Santa Barbara High School’s student body president couldn’t contain his glee, declaring, “Nowhere in California is there such a beautiful, natural bowl owned by a high school … Nowhere else in America can there be found a community of our size that has such a high school athletic field.”

But while Peabody Stadium overflowed its rim that day, the Dons’ end zone remained empty. Huntington Park blanked Santa Barbara, 30-0.

The year was 1924.

Flash forward nearly a century, to last Friday night, when a nearly new Dons’ football team opened the 2021 season in a newly reconstructed, $39 million Peabody Stadium … and had nearly the same-old, opening-day result: Saugus 35, Santa Barbara 0.

The newspaper account of the 1924 stadium opener was unforgiving, vilifying the Dons for “an amazing lack of football ability … it was surprising that the visitors did not ring up a 60-to-0 score.”

But if Santa Barbara’s rich football history tells us anything, it’s that today’s shutout will eventually become tomorrow’s shout-out.
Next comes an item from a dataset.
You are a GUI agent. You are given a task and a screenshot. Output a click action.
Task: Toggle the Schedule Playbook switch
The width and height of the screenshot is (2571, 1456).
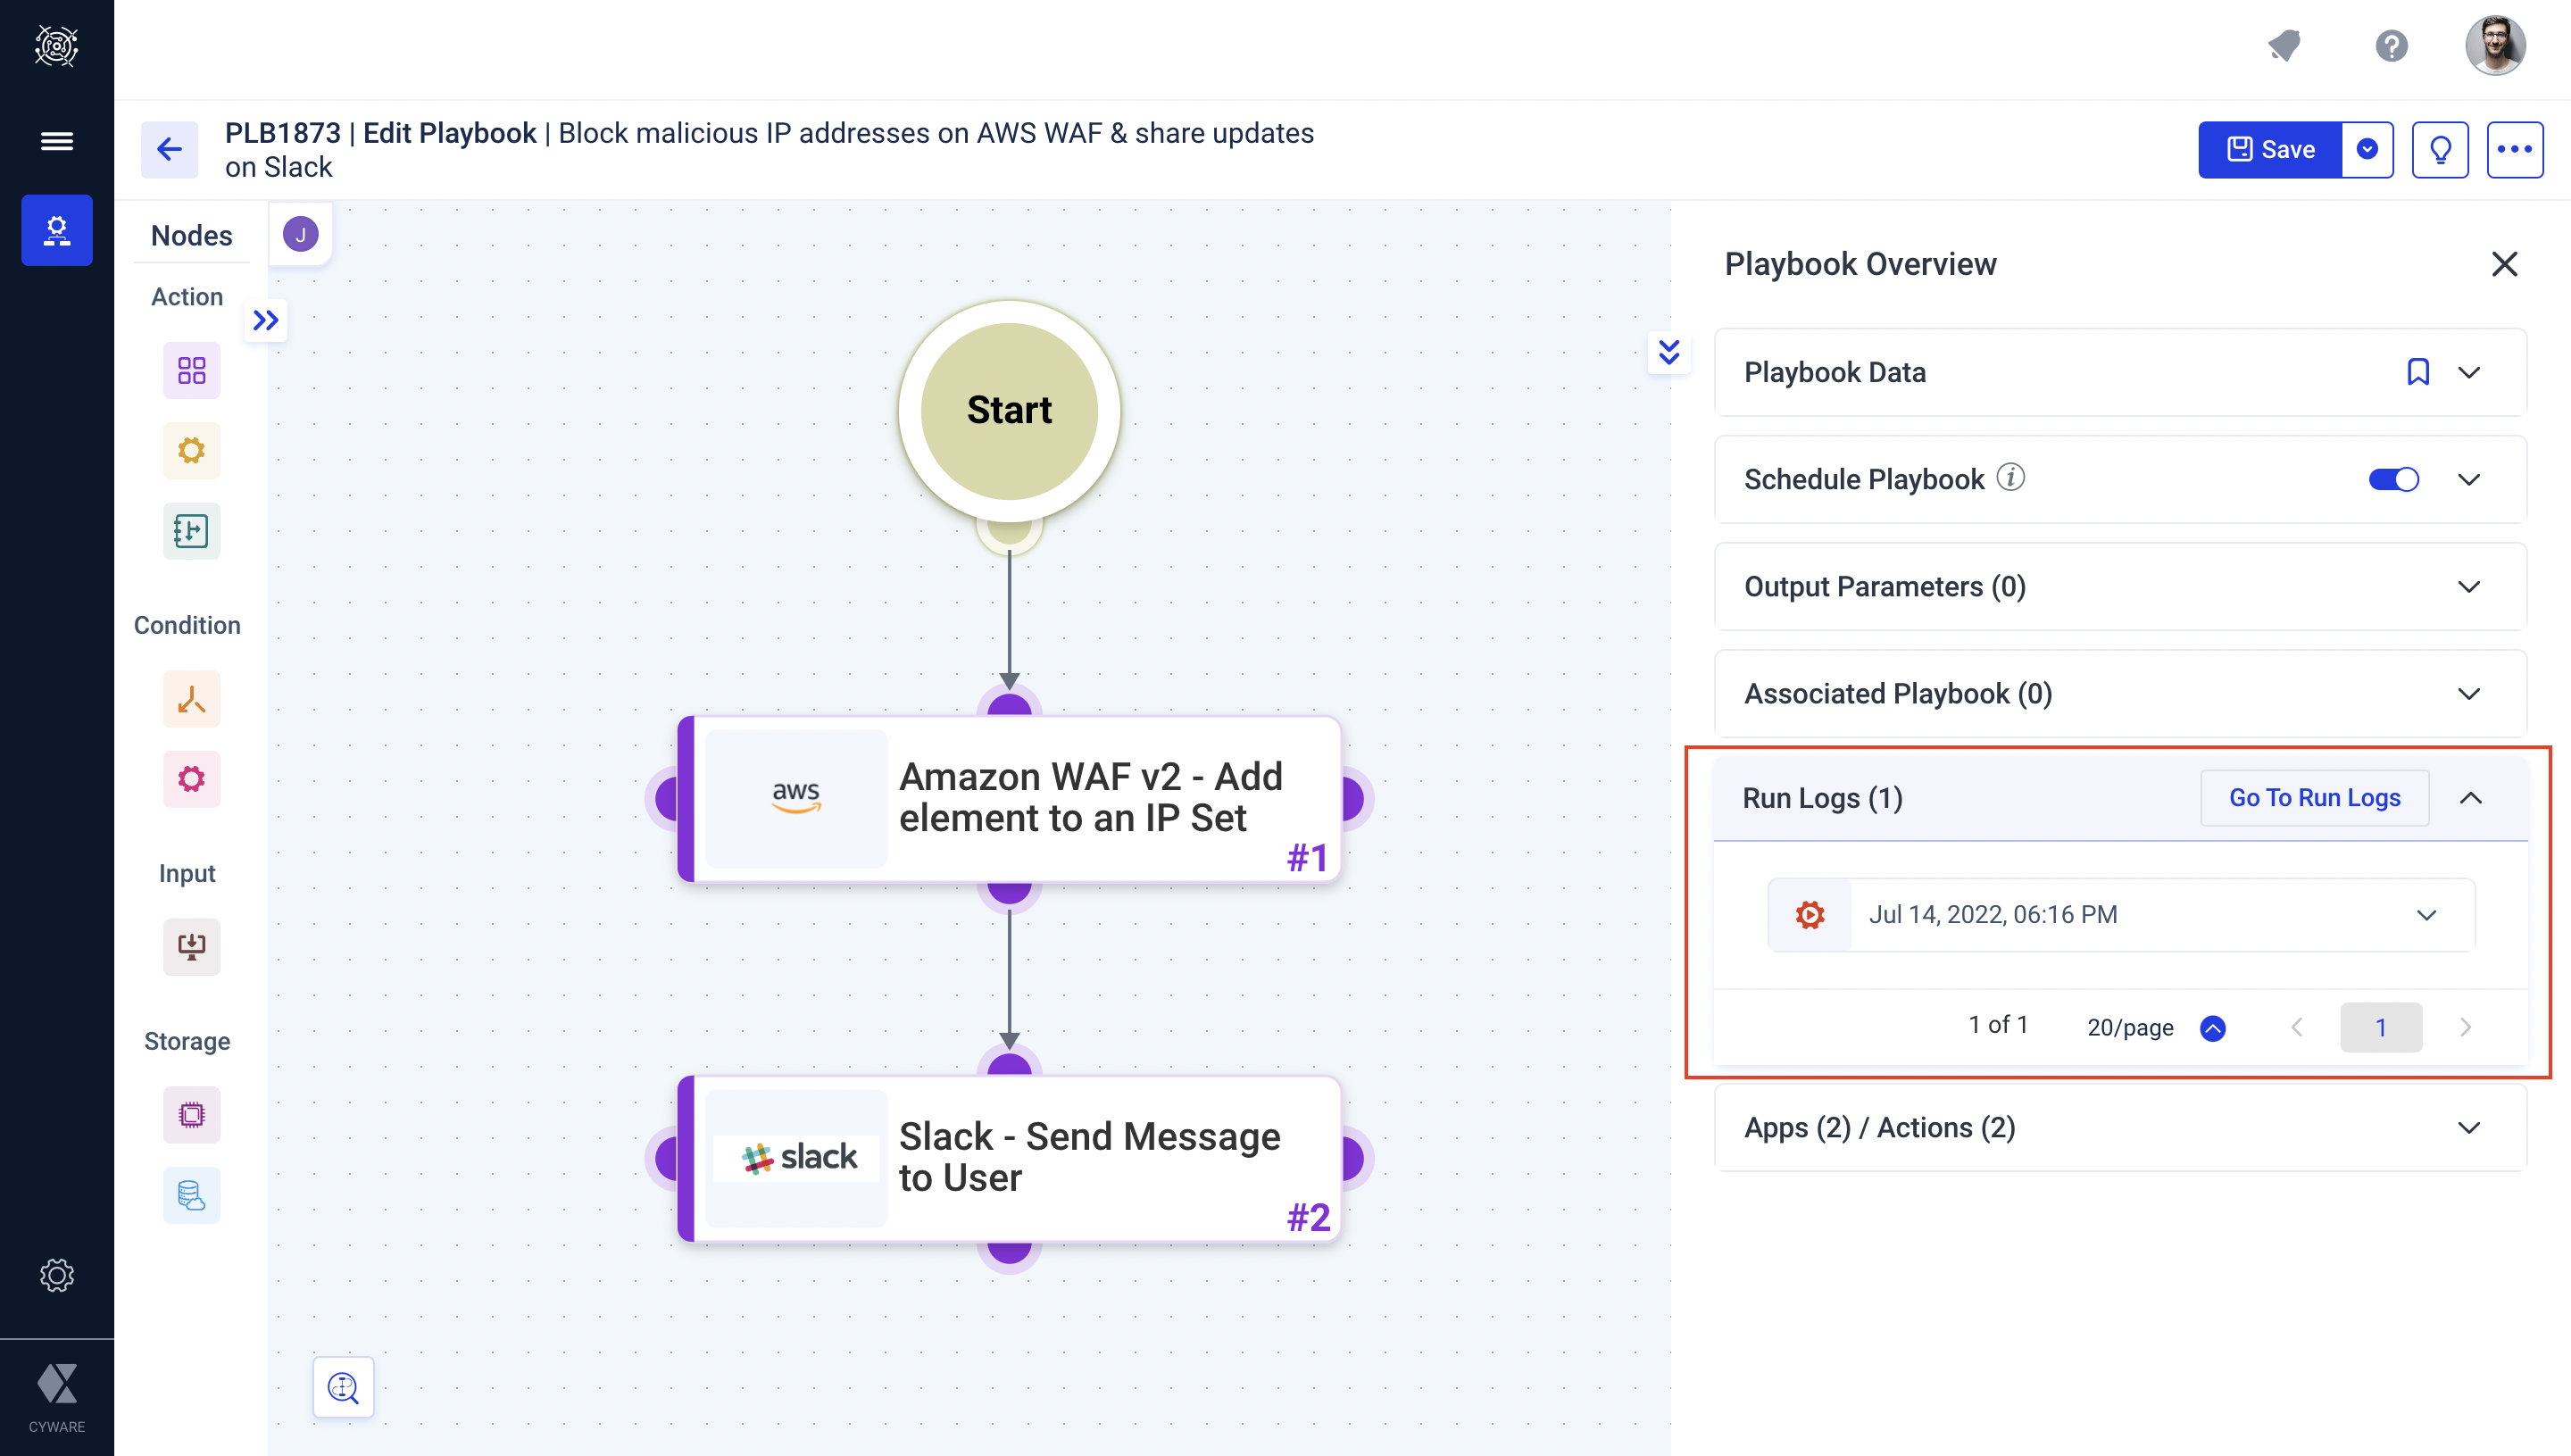pyautogui.click(x=2393, y=479)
It took the Dons just four years after that 1924 opener to advance to the first of its 13 appearances in the CIF finals.

Poncho Renteria, star quarterback of the 1989 team that won Santa Barbara’s fifth and last CIF football championship, knew the drill better than anyone on Friday. He was there to watch his son, sophomore Abel Renteria, call the signals for an extremely young Dons’ team.

“He likes the challenge — he’s a gamer,” the elder Renteria said. “He expects a lot of himself, so he was a little frustrated that they didn’t put any points up on the board: ‘First game in the stadium, we lost, we got killed.’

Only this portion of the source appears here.